WHAT IS ALREADY KNOWN ABOUT THIS SUBJECT • Imatinib mesylate, a tyrosine kinase inhibitor, exhibits a weak competitive inhibition on paracetamol (acetaminophen) O-glucuronidation with an inhibition constant (Ki) value of 59 µm. However, the clinical significance of the inhibition has not been evaluated. The pharmacokinetics of imatinib have been studied in white patients with chronic myelogenous leukaemia (CML), but not in Korean patients with CML. WHAT THIS STUDY ADDS • Imatinib (400 mg once daily) had no clinically relevant effect on the plasma exposure and the pharmacokinetics of paracetamol (1000 mg once daily) in patients with CML. • The pharmacokinetic profile of imatinib in Korean patients with CML was similar to that in whites. AIMS The major objective of the present study was to investigate the effect of imatinib on the pharmacokinetics of paracetamol in patients with chronic myelogenous leukaemia (CML).
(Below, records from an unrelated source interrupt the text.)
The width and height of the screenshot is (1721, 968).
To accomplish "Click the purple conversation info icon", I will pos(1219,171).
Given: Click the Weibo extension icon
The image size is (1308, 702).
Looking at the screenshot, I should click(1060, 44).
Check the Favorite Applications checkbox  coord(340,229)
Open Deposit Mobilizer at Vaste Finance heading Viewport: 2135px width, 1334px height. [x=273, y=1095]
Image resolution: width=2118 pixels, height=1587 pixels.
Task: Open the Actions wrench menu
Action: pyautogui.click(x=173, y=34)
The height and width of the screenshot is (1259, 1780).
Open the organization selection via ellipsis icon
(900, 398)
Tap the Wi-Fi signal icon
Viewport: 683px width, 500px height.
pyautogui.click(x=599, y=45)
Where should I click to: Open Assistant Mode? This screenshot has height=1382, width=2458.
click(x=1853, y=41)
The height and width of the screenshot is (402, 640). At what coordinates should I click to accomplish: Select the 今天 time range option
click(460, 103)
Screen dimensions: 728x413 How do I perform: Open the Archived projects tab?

METHODS Patients (n= 12) received a single oral dose of acetaminophen 1000 mg on day 1 (control). On days 2–8, imatinib 400 mg was administered daily. On day 8 (treatment), another 1000 mg dose of paracetamol was administered 1 h after the morning dose of imatinib 400 mg. Blood and urine samples were collected for bioanalytical analyses. RESULTS The area under the plasma concentration–time curve (AUC) for paracetamol, paracetamol glucuronide and paracetamol sulphate under control conditions was similar to that after treatment with imatinib; the 90% confidence interval of the log AUC ratio was within 0.8 to 1.25. Urinary excretion of paracetamol, paracetamol glucuronide and paracetamol sulphate was also unaffected by imatinib. The pharmacokinetics of paracetamol and imatinib in Korean patients with CML were similar to previous pharmacokinetic results in white patients with CML. Co-administration of a single dose of paracetamol and multiple doses of imatinib was well tolerated and safety profiles were similar to those of either drug alone. CONCLUSIONS The pharmacokinetics of paracetamol and its major metabolites in the presence of imatinib were similar to those of the control conditions and the combination was well tolerated. These findings suggest that imatinib can be safely administered with paracetamol without dose adjustment of either drug.